As far as I can tell, VS Code itself doesn't typecheck bare lua code? I started using the sumneko lsp plugin for neovim a year or so ago though. It is excellent work, but it is an out of band static code analyzer and Lua being a very dynamic language it gets extremely confused with a lot of the code in Luarocks I maintain... primarily because I use std.normalize and std.strict to manage the contents of the _G table, and sumneko consequently thinks that all my internal symbols are undefined :-/ Does sumneko do type inference when it is not confused by automatic function import and hoisting?

For a time I used mpeterv's luacheck, also a (fantastic!) static analyzer, and extremely helpful for finding latent issues in clean code. As with all static typecheckers for extremely dynamic languages that run ouside of the target language, it too is easily confused by e.g.  symbol import helpers and the like.
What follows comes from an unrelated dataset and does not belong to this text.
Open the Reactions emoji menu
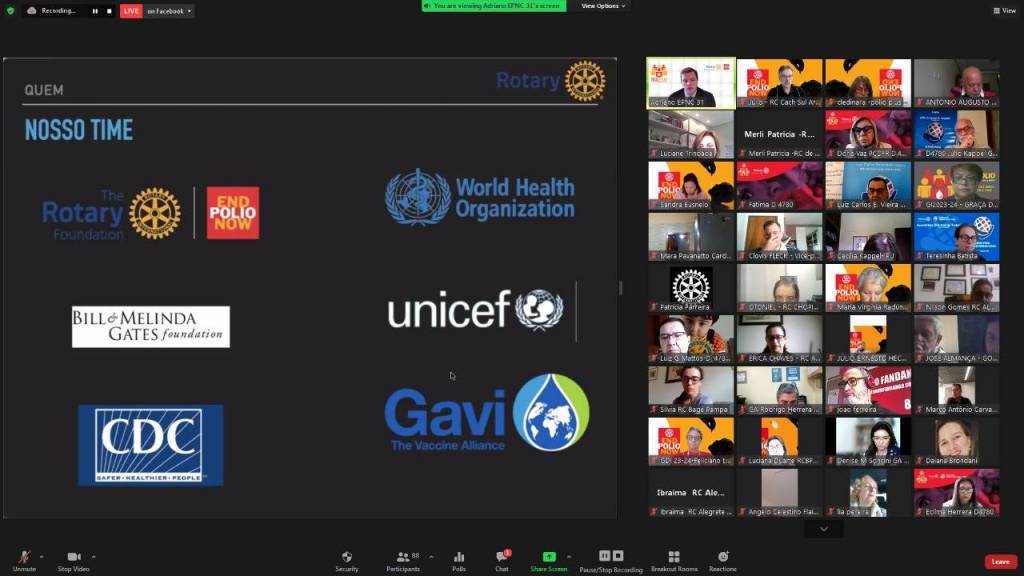722,559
Another tool that I like is Hisham's teal, though I don't use it on any of the Luarocks I maintain because it bloats the dependency tree. If you haven't seen it, teal is to Lua as typescript is to javascript - both transpile to their respective base language.

IMHO The advantage of my typecheck Luarock is that it is executed in the runtime as part of the code that uses it so you can't confuse it with unusual or dynamic coding styles. Ofcourse that could also slow the typechecked code down and introduce more dependency bloat... but we have std._debug for zero cpu cost disabling of typechecking in production code, and I've set up all my Luarocks to check whether typecheck is on LUA_PATH and automatically enable or disable typechecking accordingly - that is, you can develop with typecheck installed to get runtime type errors from your testsuite, but ship without typecheck installed to sidestep the overhead. (note that all my rockspecs currently depend on typecheck, because the testsuites expect the richer error messages it provides... recent releases of luarocks introduced test_dependencies so using that everywhere is on my TODO).
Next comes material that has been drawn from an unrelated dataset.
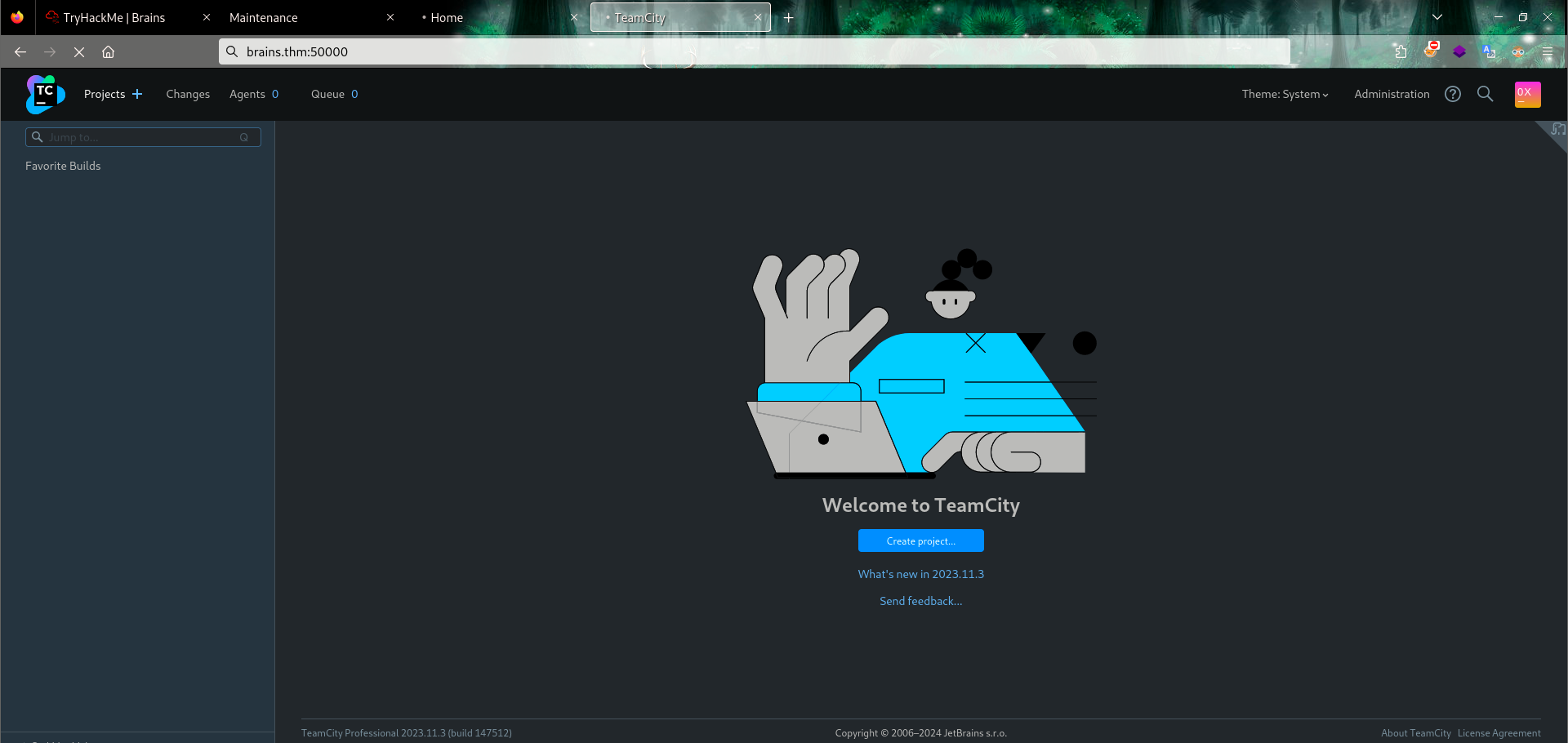Image resolution: width=1568 pixels, height=743 pixels.
Task: Open the help question mark icon
Action: 1452,94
> Does typescript give very strong benefits here?

Do you mean the language server protocols implemented in typescript? Sure, despite the inherent brittleness of static analysis, its nice to get fixits in your editor as you work on your Lua code! More so as more editors support LSP. I'm still on the fence about whether to forgo the convenience of dynamic symbol imports in my code to enjoy the convenience of sumneko fixits in my editor.

Use of typecheck is orthogonal and useful while developing whether or not you use sumneko or luacheck IMHO.